Dataset excerpts:
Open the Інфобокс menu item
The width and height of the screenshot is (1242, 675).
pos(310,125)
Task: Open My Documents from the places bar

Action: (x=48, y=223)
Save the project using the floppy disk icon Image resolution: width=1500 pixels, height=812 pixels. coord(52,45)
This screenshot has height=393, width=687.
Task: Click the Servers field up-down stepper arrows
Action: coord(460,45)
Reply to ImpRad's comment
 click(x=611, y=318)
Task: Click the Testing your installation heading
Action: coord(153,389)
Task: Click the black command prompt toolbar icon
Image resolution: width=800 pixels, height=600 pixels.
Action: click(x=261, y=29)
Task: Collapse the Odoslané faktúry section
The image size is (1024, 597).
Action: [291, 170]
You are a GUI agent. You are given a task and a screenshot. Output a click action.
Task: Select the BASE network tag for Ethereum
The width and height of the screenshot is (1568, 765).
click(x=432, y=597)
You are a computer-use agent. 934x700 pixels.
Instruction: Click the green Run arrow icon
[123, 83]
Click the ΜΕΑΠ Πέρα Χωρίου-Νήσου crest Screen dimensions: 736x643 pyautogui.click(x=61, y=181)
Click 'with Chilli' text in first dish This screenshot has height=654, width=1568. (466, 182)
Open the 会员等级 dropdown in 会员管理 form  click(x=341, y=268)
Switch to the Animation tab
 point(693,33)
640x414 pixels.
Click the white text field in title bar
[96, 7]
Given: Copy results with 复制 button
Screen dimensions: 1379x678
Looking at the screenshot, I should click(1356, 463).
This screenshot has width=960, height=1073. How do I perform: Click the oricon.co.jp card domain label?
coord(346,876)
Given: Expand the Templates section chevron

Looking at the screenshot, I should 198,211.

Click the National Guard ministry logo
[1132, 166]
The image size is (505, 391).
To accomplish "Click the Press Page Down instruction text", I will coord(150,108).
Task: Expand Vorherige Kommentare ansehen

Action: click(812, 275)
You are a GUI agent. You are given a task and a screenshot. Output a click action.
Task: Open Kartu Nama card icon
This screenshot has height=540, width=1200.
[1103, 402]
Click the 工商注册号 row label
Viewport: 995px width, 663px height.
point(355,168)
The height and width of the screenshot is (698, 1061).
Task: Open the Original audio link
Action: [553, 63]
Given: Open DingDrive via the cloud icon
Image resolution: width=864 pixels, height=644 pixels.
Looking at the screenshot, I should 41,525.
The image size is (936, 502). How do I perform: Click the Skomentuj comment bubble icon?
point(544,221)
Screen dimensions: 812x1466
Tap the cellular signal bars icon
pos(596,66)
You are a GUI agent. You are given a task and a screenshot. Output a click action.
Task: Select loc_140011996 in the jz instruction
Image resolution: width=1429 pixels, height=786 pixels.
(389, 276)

What you will do: The expected result is every line above containing the string "with".

Answer to this problem:
Click 'with Chilli' text in first dish This screenshot has height=654, width=1568. (466, 182)
Given: Copy results with 复制 button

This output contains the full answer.